What is a good resting heart rate?

A good resting heart rate varies by age and sex. For most adults, 60-80 bpm is considered normal and healthy. Well-trained athletes often have resting heart rates between 40-60 bpm due to a more efficient heart. Our calculator provides personalized zone classifications that account for your age, sex, and fitness level for a more accurate assessment.

Does resting heart rate decrease with exercise?

Yes, regular aerobic exercise is one of the most effective ways to lower your resting heart rate. Consistent cardiovascular training strengthens the heart muscle, allowing it to pump more blood per beat (increased stroke volume). This means the heart doesn't need to beat as often at rest to meet the body's demands, resulting in a lower RHR over time.

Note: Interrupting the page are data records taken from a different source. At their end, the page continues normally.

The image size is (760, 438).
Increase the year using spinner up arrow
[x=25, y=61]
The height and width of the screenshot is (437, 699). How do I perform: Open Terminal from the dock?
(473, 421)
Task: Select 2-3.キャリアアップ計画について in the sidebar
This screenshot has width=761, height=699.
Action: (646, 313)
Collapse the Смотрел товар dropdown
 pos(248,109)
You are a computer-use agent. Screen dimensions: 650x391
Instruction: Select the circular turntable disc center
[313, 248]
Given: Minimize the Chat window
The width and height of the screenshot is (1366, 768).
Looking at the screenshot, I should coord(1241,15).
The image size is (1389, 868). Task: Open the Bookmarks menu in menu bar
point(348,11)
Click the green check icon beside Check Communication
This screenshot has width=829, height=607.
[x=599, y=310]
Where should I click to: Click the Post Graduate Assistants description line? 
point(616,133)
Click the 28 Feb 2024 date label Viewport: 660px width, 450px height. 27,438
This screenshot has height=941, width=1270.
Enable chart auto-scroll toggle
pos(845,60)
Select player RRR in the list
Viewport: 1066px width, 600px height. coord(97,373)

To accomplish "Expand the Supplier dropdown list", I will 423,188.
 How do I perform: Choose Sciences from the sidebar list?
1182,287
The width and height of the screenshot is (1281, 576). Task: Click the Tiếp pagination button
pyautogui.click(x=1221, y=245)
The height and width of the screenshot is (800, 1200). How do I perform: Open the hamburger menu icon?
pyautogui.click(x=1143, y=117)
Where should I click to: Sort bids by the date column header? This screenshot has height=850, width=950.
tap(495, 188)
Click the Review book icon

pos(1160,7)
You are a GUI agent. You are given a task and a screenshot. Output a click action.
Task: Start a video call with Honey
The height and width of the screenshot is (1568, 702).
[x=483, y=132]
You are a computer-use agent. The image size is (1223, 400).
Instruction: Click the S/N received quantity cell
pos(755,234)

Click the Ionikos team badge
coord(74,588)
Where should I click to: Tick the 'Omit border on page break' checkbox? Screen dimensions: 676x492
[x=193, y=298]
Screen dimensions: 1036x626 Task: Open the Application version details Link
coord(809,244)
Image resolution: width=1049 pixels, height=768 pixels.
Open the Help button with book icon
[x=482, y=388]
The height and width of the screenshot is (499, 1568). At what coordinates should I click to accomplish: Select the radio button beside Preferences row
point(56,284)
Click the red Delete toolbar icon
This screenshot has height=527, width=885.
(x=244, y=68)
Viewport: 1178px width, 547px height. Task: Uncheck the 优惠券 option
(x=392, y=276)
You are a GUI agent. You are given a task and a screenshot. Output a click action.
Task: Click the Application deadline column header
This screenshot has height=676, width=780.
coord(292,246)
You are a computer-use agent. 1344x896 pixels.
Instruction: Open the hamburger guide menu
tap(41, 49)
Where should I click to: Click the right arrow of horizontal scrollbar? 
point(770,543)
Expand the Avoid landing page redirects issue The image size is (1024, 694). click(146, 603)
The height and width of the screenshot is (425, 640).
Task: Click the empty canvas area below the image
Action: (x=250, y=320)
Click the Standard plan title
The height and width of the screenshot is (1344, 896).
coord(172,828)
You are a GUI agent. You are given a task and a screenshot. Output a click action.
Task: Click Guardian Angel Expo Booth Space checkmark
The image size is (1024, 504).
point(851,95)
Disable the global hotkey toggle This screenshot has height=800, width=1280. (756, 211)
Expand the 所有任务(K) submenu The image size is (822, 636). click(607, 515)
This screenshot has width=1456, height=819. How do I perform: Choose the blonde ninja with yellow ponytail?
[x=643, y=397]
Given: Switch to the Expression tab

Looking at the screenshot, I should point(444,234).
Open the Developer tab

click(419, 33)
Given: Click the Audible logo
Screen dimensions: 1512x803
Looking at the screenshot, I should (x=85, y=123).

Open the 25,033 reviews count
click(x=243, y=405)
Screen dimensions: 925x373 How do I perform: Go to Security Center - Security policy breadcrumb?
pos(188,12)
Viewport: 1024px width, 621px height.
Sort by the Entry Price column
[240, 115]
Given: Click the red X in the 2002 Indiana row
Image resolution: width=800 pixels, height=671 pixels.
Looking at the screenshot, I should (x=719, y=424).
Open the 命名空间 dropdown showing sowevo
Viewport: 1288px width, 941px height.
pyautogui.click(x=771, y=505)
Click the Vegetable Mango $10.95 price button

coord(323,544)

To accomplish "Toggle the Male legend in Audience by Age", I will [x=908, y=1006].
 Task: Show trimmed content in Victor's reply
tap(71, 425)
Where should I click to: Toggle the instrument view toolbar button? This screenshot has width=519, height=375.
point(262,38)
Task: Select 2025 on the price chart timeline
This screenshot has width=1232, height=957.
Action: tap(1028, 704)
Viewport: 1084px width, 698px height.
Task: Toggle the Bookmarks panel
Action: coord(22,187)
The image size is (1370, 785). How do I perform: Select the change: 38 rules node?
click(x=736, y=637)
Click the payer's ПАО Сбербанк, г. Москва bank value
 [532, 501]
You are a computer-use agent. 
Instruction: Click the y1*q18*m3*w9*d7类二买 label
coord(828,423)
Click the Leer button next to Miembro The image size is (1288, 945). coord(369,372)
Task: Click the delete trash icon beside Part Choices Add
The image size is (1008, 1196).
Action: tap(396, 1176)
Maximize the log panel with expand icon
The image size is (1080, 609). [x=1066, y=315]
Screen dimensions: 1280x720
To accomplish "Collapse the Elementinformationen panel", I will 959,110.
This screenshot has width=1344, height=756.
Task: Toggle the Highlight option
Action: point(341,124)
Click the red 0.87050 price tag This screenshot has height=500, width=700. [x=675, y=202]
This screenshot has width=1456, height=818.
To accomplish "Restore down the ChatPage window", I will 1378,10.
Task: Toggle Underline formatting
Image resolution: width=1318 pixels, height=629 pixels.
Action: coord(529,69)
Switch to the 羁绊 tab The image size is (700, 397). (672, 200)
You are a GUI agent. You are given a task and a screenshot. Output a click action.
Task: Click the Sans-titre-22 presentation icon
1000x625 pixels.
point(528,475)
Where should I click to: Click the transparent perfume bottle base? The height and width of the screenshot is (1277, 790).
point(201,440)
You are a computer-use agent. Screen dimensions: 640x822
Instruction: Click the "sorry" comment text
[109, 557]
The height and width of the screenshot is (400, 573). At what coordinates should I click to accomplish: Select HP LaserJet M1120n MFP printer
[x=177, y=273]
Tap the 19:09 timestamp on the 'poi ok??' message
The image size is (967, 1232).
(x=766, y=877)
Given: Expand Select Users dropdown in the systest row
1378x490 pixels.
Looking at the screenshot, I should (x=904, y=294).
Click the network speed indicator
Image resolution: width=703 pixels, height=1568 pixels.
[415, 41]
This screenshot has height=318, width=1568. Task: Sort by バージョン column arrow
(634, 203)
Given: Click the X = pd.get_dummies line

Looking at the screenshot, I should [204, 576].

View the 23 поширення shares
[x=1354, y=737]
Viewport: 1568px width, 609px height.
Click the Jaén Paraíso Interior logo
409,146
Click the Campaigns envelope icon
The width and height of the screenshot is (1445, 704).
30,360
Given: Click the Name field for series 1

What affects resting heart rate?

Many factors influence resting heart rate including: cardiovascular fitness level, psychological stress and anxiety, caffeine and stimulant intake, medications (especially beta-blockers and thyroid drugs), sleep quality and duration, hydration status, ambient temperature, body position during measurement, and genetics. Illness and overtraining can also temporarily elevate RHR.

How do I measure my resting heart rate accurately?

For the most accurate reading, measure your RHR first thing in the morning before getting out of bed. If measuring manually, sit quietly for at least 5 minutes, then place two fingers on your radial pulse (inner wrist) and count beats for a full 60 seconds. Wearable devices like Oura, Garmin, Apple Watch, and WHOOP provide automated overnight RHR measurements that are typically more consistent.

What is heart age?

Heart age is a metric that maps your resting heart rate to the average age of someone with that RHR as their population median. If your heart age is lower than your chronological age, it suggests your cardiovascular system is performing better than average for your age group. Conversely, a higher heart age may indicate room for improvement in cardiovascular fitness.

Is a low resting heart rate dangerous?

For trained athletes and physically active individuals, a resting heart rate in the 40s or even high 30s is normal and reflects excellent cardiovascular fitness. However, in non-athletes, a resting heart rate consistently below 50 bpm (bradycardia) may warrant a medical checkup, especially if accompanied by dizziness, fatigue, or fainting. Some medications can also lower RHR significantly.

How does RHR relate to HRV?

Resting heart rate and heart rate variability (HRV) have an inverse correlation — people with lower resting heart rates tend to have higher HRV. Both metrics reflect cardiovascular health and autonomic nervous system function. A strong, efficient heart (low RHR) typically has greater beat-to-beat variability (high HRV), indicating better parasympathetic tone and stress resilience.

How quickly can I lower my resting heart rate?

With consistent aerobic exercise (3-5 sessions per week of moderate intensity), most people can see measurable RHR reductions within 4-12 weeks. Typical improvements range from 5-10 bpm over several months. Other helpful strategies include improving sleep quality, reducing caffeine intake, practicing stress management techniques, and staying well-hydrated.